Lee and Duckworth look back as they look forward in defining the gritty leader:

“Ralph Waldo Emerson observed that organizations are the lengthened shadows of their leaders. To attract employees, build teams, and develop an organizational culture that all have grit, leaders should personify passion and perseverance—providing a visible, authoritative role model for every other person in the organization. And in their personal interactions, they too must be both demanding—keeping standards high—and supportive.”

They then profiled the career of Toby Cosgrove, CEO of Cleveland Clinic. Cosgrove was diagnosed with dyslexia in his mid-30s which explained his lackluster grades as a student and why 12 of the 13 medical schools he applied to rejected him. He was drafted into Vietnam and upon returning was dead set on becoming a heart surgeon even though many discouraged it. He went on to perform over 22,000 cardiac surgeries, pioneer new technologies and earn several patents. Cosgrove’s development has a world class surgeon is a case study in grit on its own, but his persistence as the CEO of Cleveland Clinic for over 13 years is inspirational for those leaders who strive to be gritty.

On the article, he is quoted as saying, “I decided I had to become a student of leadership… I had stacks of books on leadership, and every night when I came home, I would go up to my little office and read. And then I called up Harvard Business School professor Michael Porter.”

With the help of others – in particular, Harvard Business School professor Michael Porter who is widely considered to be the father of the modern field of strategy – Cosgrove learned “he needed to be more than a renowned surgeon and an enthusiastic leader.” Porter helped him understand that, “he needed to evolve the organization’s strategy, focusing on how to create value for patients and achieve competitive differentiation in the process.”

:: MATERIAL SUPPLIED ::
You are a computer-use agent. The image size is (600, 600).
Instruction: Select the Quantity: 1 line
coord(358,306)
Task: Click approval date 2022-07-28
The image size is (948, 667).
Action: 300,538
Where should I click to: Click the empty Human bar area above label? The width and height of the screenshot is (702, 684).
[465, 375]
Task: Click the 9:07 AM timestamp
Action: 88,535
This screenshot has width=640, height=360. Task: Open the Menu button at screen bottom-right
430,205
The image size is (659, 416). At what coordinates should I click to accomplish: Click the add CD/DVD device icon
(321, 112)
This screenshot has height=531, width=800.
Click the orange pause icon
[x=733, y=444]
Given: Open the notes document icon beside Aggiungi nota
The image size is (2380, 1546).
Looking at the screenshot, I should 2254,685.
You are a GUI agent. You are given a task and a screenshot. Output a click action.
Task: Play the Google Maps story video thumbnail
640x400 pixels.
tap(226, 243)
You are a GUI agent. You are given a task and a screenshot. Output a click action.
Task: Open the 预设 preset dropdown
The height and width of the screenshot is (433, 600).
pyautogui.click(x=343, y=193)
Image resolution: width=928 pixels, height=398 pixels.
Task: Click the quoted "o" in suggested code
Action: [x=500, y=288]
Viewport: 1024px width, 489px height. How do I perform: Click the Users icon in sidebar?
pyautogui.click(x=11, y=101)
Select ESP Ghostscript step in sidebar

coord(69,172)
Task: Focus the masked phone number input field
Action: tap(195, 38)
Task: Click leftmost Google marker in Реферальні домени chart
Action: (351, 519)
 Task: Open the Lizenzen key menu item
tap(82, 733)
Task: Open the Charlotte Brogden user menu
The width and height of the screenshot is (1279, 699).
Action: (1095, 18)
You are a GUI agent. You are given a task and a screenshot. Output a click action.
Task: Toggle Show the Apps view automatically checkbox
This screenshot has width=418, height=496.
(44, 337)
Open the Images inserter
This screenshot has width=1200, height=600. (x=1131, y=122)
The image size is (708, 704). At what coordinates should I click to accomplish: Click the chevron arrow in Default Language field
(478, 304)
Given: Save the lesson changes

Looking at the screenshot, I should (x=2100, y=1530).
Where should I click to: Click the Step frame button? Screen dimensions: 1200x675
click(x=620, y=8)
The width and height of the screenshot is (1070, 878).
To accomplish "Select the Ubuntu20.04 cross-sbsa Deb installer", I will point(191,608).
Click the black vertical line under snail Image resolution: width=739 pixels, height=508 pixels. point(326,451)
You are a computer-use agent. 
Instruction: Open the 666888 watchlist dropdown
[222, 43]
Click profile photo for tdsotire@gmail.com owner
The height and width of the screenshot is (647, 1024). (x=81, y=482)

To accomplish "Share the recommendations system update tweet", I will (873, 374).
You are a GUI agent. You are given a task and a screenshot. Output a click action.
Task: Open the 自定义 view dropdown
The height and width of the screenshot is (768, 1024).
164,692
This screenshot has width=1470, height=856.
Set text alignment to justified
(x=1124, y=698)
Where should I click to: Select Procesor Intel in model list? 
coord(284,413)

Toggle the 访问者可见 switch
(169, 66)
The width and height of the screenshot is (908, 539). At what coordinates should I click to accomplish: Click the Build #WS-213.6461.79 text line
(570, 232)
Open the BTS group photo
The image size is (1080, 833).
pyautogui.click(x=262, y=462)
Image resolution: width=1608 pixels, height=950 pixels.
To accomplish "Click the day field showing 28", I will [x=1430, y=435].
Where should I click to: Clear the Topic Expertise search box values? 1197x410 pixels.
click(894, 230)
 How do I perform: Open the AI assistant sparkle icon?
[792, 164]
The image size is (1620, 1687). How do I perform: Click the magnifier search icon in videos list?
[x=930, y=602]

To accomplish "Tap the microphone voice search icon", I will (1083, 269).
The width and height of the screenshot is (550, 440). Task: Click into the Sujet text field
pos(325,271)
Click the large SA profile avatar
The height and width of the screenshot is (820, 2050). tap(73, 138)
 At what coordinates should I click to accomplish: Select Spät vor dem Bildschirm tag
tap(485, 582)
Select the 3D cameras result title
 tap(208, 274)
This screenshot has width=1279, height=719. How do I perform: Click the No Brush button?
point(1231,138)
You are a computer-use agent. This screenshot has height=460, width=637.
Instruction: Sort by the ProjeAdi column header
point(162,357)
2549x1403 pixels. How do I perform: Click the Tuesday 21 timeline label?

:: DIRECTIONS ::
1) Set down the passage on gritty leadership word for word, from "They then profiled" up to and including "to be gritty.".
2) Pick up the passage on gritty leadership and Toby Cosgrove where it stops, and write what comes next.

:: RESPONSES PER TASK ::
1)
They then profiled the career of Toby Cosgrove, CEO of Cleveland Clinic. Cosgrove was diagnosed with dyslexia in his mid-30s which explained his lackluster grades as a student and why 12 of the 13 medical schools he applied to rejected him. He was drafted into Vietnam and upon returning was dead set on becoming a heart surgeon even though many discouraged it. He went on to perform over 22,000 cardiac surgeries, pioneer new technologies and earn several patents. Cosgrove’s development has a world class surgeon is a case study in grit on its own, but his persistence as the CEO of Cleveland Clinic for over 13 years is inspirational for those leaders who strive to be gritty.

2)
The institutional changes Cosgrove and his team have accomplished are too numerous to catalog, but here are a few:

  • Swapping parking spaces so that patients, not doctors, are closest to the clinic’s entrances.
  • Moving medical records from hard copy to electronic storage.
  • Developing standard care paths to ensure consistency and optimize the quality of care.
  • Refusing to hire smokers
  • And, in response to the national opioid crisis, doing random drug testing of all Cleveland Clinic staff, including physicians and executives.

Lee and Duckworth say it’s hard to argue with the results achieved during his 13-year tenure as CEO, and I agree. In addition to the improvements in patient experience, revenue grew from $3.7 billion in 2004 to $8.5 billion in 2016, and total annual visits increased from 2.8 million to 7.1 million. Quality on virtually every available metric has risen to the top tier of U.S. health care.

“Cosgrove showed grit. And led an organization that has become his reflection.”

The Future of Rural Healthcare
Building organizational grit is no easy task, but this article breaks down the components and uses real examples from healthcare leaders we’re all familiar with, in a way that is not only inspirational, but serves as a blueprint for the future success of rural healthcare.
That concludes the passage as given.